[DATASET RECORDS — start]

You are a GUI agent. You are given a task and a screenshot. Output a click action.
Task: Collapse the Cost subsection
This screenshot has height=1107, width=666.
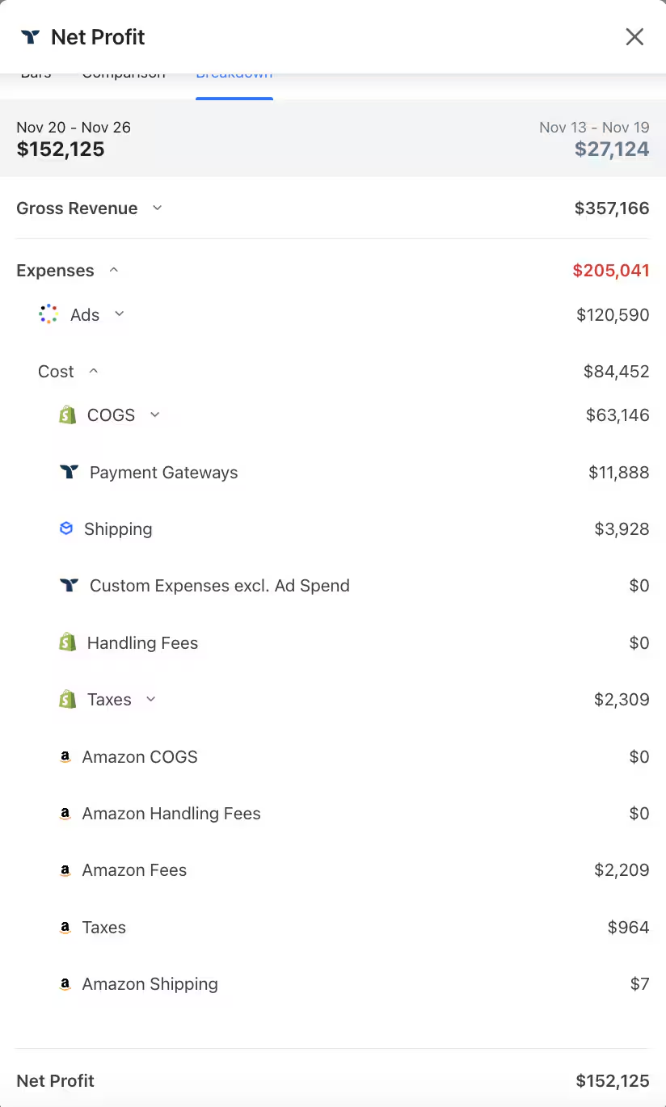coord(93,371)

[DATASET RECORDS — finish]
[DATASET RECORDS — start]

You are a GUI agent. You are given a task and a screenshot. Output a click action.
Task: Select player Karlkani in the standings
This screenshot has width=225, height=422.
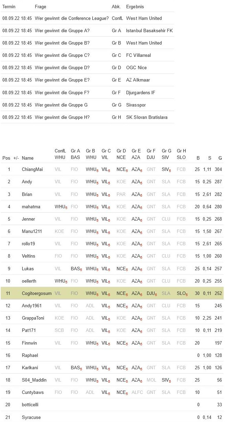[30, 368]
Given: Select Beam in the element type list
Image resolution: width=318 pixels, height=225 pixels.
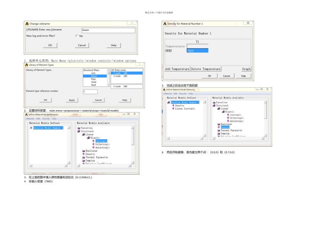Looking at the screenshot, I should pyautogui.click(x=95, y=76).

[DATASET RECORDS — finish]

> WHAT THIS TASK INVOLVES
Lines containing the string "Select": report how many there are in the material above, and nothing more.

> SOLUTION TO THE EXERCISE
2